* **WHAT YOU WILL DO**: Would you transcribe the data word for word?

*** Opening DATA TO USE ***

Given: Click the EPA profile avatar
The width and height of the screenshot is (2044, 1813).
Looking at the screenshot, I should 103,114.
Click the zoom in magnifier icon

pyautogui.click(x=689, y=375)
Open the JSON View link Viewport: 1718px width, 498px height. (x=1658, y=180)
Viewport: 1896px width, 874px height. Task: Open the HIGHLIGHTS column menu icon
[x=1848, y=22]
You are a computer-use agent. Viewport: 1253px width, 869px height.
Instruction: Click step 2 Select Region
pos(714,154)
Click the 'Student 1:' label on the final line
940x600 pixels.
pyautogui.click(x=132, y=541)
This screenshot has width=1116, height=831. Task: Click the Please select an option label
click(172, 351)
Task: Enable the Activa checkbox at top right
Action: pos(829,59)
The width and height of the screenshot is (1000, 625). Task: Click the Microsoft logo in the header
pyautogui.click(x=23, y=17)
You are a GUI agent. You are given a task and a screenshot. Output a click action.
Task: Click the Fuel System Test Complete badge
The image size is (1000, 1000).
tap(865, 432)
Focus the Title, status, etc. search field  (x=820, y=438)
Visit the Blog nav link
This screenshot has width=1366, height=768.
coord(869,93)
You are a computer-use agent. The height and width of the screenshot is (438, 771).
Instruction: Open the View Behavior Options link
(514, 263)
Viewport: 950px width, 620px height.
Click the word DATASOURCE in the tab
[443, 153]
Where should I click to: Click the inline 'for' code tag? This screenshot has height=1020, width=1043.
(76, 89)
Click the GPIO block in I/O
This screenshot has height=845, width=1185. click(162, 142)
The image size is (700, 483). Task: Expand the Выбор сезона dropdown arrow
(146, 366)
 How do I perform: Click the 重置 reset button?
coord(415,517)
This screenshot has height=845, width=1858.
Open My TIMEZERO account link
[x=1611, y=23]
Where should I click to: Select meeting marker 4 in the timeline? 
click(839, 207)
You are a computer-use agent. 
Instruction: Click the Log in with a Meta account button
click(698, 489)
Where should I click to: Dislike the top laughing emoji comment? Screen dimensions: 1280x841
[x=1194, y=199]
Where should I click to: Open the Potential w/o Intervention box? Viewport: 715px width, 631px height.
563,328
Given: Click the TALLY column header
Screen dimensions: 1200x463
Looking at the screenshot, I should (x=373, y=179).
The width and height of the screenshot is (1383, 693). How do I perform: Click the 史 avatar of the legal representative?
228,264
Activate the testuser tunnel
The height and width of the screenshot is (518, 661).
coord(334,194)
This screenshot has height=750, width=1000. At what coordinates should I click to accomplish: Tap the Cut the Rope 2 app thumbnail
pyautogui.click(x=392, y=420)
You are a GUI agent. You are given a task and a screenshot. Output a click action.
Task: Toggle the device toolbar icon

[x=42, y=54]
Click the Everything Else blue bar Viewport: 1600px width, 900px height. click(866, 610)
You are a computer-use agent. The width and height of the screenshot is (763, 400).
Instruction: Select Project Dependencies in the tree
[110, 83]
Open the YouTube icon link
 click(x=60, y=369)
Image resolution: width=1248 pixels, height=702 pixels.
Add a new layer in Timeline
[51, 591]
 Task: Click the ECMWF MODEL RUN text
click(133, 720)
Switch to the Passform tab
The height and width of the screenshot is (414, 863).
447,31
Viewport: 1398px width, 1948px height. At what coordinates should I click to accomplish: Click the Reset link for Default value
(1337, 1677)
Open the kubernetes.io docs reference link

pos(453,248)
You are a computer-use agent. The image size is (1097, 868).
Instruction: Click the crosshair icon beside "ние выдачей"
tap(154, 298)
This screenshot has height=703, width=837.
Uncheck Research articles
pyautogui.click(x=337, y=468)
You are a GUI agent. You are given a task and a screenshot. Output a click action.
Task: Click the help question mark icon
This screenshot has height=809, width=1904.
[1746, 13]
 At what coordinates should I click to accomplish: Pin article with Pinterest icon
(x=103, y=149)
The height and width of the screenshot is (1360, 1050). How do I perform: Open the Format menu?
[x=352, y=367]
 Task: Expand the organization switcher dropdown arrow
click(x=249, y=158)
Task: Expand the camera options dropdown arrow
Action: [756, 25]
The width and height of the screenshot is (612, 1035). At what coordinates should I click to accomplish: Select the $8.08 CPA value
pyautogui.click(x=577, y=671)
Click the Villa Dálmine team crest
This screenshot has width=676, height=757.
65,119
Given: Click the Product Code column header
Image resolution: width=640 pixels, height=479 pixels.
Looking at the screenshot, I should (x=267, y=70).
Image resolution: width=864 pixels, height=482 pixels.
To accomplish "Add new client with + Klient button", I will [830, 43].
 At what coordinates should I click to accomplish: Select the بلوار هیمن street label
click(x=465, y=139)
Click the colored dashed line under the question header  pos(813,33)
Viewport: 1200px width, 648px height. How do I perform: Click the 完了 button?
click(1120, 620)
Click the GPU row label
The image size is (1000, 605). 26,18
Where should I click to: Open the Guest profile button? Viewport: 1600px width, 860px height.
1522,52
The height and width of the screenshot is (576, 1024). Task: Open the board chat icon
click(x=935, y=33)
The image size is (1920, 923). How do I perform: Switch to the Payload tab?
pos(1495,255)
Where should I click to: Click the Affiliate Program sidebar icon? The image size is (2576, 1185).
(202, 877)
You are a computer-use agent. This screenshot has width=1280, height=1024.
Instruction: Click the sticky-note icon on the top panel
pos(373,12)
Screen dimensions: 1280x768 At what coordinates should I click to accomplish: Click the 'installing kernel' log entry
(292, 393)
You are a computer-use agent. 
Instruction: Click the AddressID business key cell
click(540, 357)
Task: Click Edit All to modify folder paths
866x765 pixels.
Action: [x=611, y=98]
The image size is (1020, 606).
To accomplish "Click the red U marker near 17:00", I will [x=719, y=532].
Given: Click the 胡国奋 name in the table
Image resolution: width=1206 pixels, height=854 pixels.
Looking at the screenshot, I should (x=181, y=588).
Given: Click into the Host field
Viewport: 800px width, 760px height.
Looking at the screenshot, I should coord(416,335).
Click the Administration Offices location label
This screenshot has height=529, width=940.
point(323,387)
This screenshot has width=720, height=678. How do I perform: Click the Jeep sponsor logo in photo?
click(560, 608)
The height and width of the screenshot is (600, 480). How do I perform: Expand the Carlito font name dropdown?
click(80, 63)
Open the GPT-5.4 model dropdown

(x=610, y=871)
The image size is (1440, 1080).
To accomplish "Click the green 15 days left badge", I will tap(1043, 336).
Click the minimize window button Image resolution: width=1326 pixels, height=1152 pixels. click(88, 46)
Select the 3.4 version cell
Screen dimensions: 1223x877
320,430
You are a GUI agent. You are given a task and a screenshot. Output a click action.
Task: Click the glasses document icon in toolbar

*** Closing DATA TO USE ***

* **OUTPUT FOR THIS EXERCISE**:
Given: Click the EPA profile avatar
The width and height of the screenshot is (2044, 1813).
Looking at the screenshot, I should 103,114.
Click the zoom in magnifier icon

pyautogui.click(x=689, y=375)
Open the JSON View link Viewport: 1718px width, 498px height. (x=1658, y=180)
Viewport: 1896px width, 874px height. Task: Open the HIGHLIGHTS column menu icon
[x=1848, y=22]
You are a computer-use agent. Viewport: 1253px width, 869px height.
Instruction: Click step 2 Select Region
pos(714,154)
Click the 'Student 1:' label on the final line
940x600 pixels.
pyautogui.click(x=132, y=541)
This screenshot has width=1116, height=831. Task: Click the Please select an option label
click(172, 351)
Task: Enable the Activa checkbox at top right
Action: pos(829,59)
The width and height of the screenshot is (1000, 625). Task: Click the Microsoft logo in the header
pyautogui.click(x=23, y=17)
You are a GUI agent. You are given a task and a screenshot. Output a click action.
Task: Click the Fuel System Test Complete badge
The image size is (1000, 1000).
tap(865, 432)
Focus the Title, status, etc. search field  (x=820, y=438)
Visit the Blog nav link
This screenshot has width=1366, height=768.
coord(869,93)
You are a computer-use agent. The height and width of the screenshot is (438, 771).
Instruction: Open the View Behavior Options link
(514, 263)
Viewport: 950px width, 620px height.
Click the word DATASOURCE in the tab
[443, 153]
Where should I click to: Click the inline 'for' code tag? This screenshot has height=1020, width=1043.
(76, 89)
Click the GPIO block in I/O
This screenshot has height=845, width=1185. click(162, 142)
The image size is (700, 483). Task: Expand the Выбор сезона dropdown arrow
(146, 366)
 How do I perform: Click the 重置 reset button?
coord(415,517)
This screenshot has height=845, width=1858.
Open My TIMEZERO account link
[x=1611, y=23]
Where should I click to: Select meeting marker 4 in the timeline? 
click(839, 207)
You are a computer-use agent. 
Instruction: Click the Log in with a Meta account button
click(698, 489)
Where should I click to: Dislike the top laughing emoji comment? Screen dimensions: 1280x841
[x=1194, y=199]
Where should I click to: Open the Potential w/o Intervention box? Viewport: 715px width, 631px height.
563,328
Given: Click the TALLY column header
Screen dimensions: 1200x463
Looking at the screenshot, I should (x=373, y=179).
The width and height of the screenshot is (1383, 693). How do I perform: Click the 史 avatar of the legal representative?
228,264
Activate the testuser tunnel
The height and width of the screenshot is (518, 661).
coord(334,194)
This screenshot has height=750, width=1000. At what coordinates should I click to accomplish: Tap the Cut the Rope 2 app thumbnail
pyautogui.click(x=392, y=420)
You are a GUI agent. You are given a task and a screenshot. Output a click action.
Task: Toggle the device toolbar icon

[x=42, y=54]
Click the Everything Else blue bar Viewport: 1600px width, 900px height. click(866, 610)
You are a computer-use agent. The width and height of the screenshot is (763, 400).
Instruction: Select Project Dependencies in the tree
[110, 83]
Open the YouTube icon link
 click(x=60, y=369)
Image resolution: width=1248 pixels, height=702 pixels.
Add a new layer in Timeline
[51, 591]
 Task: Click the ECMWF MODEL RUN text
click(133, 720)
Switch to the Passform tab
The height and width of the screenshot is (414, 863).
447,31
Viewport: 1398px width, 1948px height. At what coordinates should I click to accomplish: Click the Reset link for Default value
(1337, 1677)
Open the kubernetes.io docs reference link

pos(453,248)
You are a computer-use agent. The image size is (1097, 868).
Instruction: Click the crosshair icon beside "ние выдачей"
tap(154, 298)
This screenshot has height=703, width=837.
Uncheck Research articles
pyautogui.click(x=337, y=468)
You are a GUI agent. You are given a task and a screenshot. Output a click action.
Task: Click the help question mark icon
This screenshot has height=809, width=1904.
[1746, 13]
 At what coordinates should I click to accomplish: Pin article with Pinterest icon
(x=103, y=149)
The height and width of the screenshot is (1360, 1050). How do I perform: Open the Format menu?
[x=352, y=367]
 Task: Expand the organization switcher dropdown arrow
click(x=249, y=158)
Task: Expand the camera options dropdown arrow
Action: [756, 25]
The width and height of the screenshot is (612, 1035). At what coordinates should I click to accomplish: Select the $8.08 CPA value
pyautogui.click(x=577, y=671)
Click the Villa Dálmine team crest
This screenshot has width=676, height=757.
65,119
Given: Click the Product Code column header
Image resolution: width=640 pixels, height=479 pixels.
Looking at the screenshot, I should (x=267, y=70).
Image resolution: width=864 pixels, height=482 pixels.
To accomplish "Add new client with + Klient button", I will [830, 43].
 At what coordinates should I click to accomplish: Select the بلوار هیمن street label
click(x=465, y=139)
Click the colored dashed line under the question header  pos(813,33)
Viewport: 1200px width, 648px height. How do I perform: Click the 完了 button?
click(1120, 620)
Click the GPU row label
The image size is (1000, 605). 26,18
Where should I click to: Open the Guest profile button? Viewport: 1600px width, 860px height.
1522,52
The height and width of the screenshot is (576, 1024). Task: Open the board chat icon
click(x=935, y=33)
The image size is (1920, 923). How do I perform: Switch to the Payload tab?
pos(1495,255)
Where should I click to: Click the Affiliate Program sidebar icon? The image size is (2576, 1185).
(202, 877)
You are a computer-use agent. This screenshot has width=1280, height=1024.
Instruction: Click the sticky-note icon on the top panel
pos(373,12)
Screen dimensions: 1280x768 At what coordinates should I click to accomplish: Click the 'installing kernel' log entry
(292, 393)
You are a computer-use agent. 
Instruction: Click the AddressID business key cell
click(540, 357)
Task: Click Edit All to modify folder paths
866x765 pixels.
Action: [x=611, y=98]
The image size is (1020, 606).
To accomplish "Click the red U marker near 17:00", I will [x=719, y=532].
Given: Click the 胡国奋 name in the table
Image resolution: width=1206 pixels, height=854 pixels.
Looking at the screenshot, I should (x=181, y=588).
Given: Click into the Host field
Viewport: 800px width, 760px height.
Looking at the screenshot, I should coord(416,335).
Click the Administration Offices location label
This screenshot has height=529, width=940.
point(323,387)
This screenshot has width=720, height=678. How do I perform: Click the Jeep sponsor logo in photo?
click(560, 608)
The height and width of the screenshot is (600, 480). How do I perform: Expand the Carlito font name dropdown?
click(80, 63)
Open the GPT-5.4 model dropdown

(x=610, y=871)
The image size is (1440, 1080).
To accomplish "Click the green 15 days left badge", I will tap(1043, 336).
Click the minimize window button Image resolution: width=1326 pixels, height=1152 pixels. click(88, 46)
Select the 3.4 version cell
Screen dimensions: 1223x877
320,430
You are a GUI agent. You are given a task and a screenshot. Output a click action.
Task: Click the glasses document icon in toolbar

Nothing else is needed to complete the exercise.